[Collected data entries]
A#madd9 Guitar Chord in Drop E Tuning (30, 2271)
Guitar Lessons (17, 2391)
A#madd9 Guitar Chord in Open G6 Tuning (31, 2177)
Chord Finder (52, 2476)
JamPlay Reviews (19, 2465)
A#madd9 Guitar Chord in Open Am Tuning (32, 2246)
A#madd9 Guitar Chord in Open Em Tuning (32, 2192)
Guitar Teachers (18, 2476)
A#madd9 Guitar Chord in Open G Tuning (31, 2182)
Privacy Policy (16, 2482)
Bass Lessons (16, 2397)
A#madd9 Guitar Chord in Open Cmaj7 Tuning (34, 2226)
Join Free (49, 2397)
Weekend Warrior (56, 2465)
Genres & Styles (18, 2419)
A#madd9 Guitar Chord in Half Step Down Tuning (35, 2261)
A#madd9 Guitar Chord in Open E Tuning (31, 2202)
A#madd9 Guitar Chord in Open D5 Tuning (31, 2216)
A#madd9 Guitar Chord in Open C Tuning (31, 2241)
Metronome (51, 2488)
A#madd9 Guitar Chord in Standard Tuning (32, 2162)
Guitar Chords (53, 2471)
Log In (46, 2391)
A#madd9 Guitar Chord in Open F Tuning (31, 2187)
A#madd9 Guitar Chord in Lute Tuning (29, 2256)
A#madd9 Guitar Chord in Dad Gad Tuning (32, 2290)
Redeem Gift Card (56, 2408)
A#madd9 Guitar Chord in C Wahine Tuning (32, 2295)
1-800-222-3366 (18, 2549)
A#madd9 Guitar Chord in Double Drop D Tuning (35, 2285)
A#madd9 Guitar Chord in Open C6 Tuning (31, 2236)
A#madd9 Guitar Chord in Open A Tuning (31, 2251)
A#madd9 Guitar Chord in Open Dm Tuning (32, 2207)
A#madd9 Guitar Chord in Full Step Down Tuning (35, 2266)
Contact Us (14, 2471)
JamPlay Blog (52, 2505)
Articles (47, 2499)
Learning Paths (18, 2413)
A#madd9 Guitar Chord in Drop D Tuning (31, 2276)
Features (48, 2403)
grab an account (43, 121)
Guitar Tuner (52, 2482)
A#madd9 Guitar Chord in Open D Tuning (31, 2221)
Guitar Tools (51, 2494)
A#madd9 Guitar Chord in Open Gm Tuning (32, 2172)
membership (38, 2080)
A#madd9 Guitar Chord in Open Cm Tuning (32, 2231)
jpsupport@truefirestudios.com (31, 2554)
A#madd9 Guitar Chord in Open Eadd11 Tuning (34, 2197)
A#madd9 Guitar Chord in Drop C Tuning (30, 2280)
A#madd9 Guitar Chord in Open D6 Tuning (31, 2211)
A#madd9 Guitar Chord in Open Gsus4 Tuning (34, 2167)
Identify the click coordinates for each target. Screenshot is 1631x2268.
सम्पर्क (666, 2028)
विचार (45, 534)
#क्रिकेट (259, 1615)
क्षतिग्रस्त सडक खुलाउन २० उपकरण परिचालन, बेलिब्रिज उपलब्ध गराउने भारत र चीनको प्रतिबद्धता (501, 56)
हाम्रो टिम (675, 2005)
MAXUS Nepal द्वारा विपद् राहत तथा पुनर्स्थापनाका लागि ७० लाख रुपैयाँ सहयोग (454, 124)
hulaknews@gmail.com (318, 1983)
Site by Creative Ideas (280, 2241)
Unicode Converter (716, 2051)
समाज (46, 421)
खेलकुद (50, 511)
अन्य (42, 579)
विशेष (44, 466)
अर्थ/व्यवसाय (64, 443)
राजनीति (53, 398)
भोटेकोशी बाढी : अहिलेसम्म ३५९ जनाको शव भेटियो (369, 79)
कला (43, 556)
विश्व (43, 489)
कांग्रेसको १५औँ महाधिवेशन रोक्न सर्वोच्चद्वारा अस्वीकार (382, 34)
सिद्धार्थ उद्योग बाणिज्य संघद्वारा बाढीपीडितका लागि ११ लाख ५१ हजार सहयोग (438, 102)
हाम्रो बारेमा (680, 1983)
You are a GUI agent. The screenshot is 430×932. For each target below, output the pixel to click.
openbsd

AIM OF THE TASK — In the entries above, how many lines hold the word "click"? State the number and nothing else.

EXERCISE SOLUTION — 2